One glass of wine a day is not good for you, experts say
In the latest round of an age-old debate, the World Heart Federation (WHF) has claimed that research shows no amount of alcohol is good for the heart.
In a challenge to “the widespread notion that drinking moderate amounts of alcohol can decrease the risk of heart disease”, the organisation wished to dispel the idea that drinking a daily glass of wine can be good for you.
“The portrayal of alcohol as necessary for a vibrant social life has diverted attention from the harms of alcohol use, as have the frequent and widely publicised claims that moderate drinking, such as a glass of red wine a day, can offer protection against cardiovascular disease.” said Monika Arora, Member of the WHF Advocacy Committee and co-author of the brief.
The brief comes after new data was released earlier this week from the UK Government’s Office for Health Improvement and Disparities, showing that there was a jump in the number of people drinking at “higher-risk levels”, compared with pre-pandemic figures.
Such findings were partly blamed on a switch during lockdowns to consuming alcohol at home, with Professor Julia Sinclair, chair of the addictions faculty at the Royal College of Psychiatrists, commenting that drinking sessions were likely to last longer at home than they would in a pub.
However, during a conversation with Matt Lambert, who is CEO of the Portman Group – which regulates alcohol marketing in the UK – it was made clear to db that there had been an increase in alcohol-related deaths during the pandemic period in the UK, but that this was a blip: the long-term trend is not only falling consumption, but a decrease in problems linked to drink.
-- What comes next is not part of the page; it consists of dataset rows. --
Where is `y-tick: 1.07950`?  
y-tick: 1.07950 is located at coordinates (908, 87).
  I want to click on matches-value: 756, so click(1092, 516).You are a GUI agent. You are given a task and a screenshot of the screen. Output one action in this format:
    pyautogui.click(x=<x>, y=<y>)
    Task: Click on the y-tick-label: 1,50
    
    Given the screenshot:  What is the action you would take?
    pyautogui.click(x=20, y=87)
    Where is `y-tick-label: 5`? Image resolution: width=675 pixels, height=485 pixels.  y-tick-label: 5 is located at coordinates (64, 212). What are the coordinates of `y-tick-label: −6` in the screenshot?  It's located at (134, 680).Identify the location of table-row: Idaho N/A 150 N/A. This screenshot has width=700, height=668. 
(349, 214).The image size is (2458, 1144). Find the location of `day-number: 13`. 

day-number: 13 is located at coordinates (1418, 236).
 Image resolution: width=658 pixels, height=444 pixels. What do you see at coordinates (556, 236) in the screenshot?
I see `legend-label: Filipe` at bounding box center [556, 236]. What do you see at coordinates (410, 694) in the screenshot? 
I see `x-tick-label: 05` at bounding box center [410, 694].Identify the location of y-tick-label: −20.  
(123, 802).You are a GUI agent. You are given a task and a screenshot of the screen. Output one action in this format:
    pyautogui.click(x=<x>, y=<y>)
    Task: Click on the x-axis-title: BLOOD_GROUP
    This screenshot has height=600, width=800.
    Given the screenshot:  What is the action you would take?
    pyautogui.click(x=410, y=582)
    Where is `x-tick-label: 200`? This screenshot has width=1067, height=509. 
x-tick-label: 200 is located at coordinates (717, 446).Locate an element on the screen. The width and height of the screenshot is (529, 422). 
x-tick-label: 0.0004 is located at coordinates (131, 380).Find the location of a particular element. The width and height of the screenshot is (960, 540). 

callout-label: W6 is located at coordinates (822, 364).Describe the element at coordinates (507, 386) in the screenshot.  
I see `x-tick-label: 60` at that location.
Lambert also reacted to the announcement from the WHF, saying: “It is important not to exaggerate the risk of moderate drinking and unduly alarm responsible consumers who are more than able to make informed decisions and enjoy alcohol sensibly if they chose to do so.
“Responsible drinking forms part of a balanced lifestyle for the moderate majority, the four in five adults drinking within the Chief Medical Officer’s 14 unit a week low-risk guidelines or not drinking at all. We continue to review the studies with interest, and there is a body of evidence suggesting a low level of risk for low-to-moderate drinkers.
“However, we recognise that everyone’s circumstances are different and for some people there is no safe level of drinking, we therefore encourage consumers to take a sensible and measured approach to risk.
“Through the Portman Group Code of Practice we have ensured that for over 25 years alcohol producers do not make health claims in their marketing and packaging.”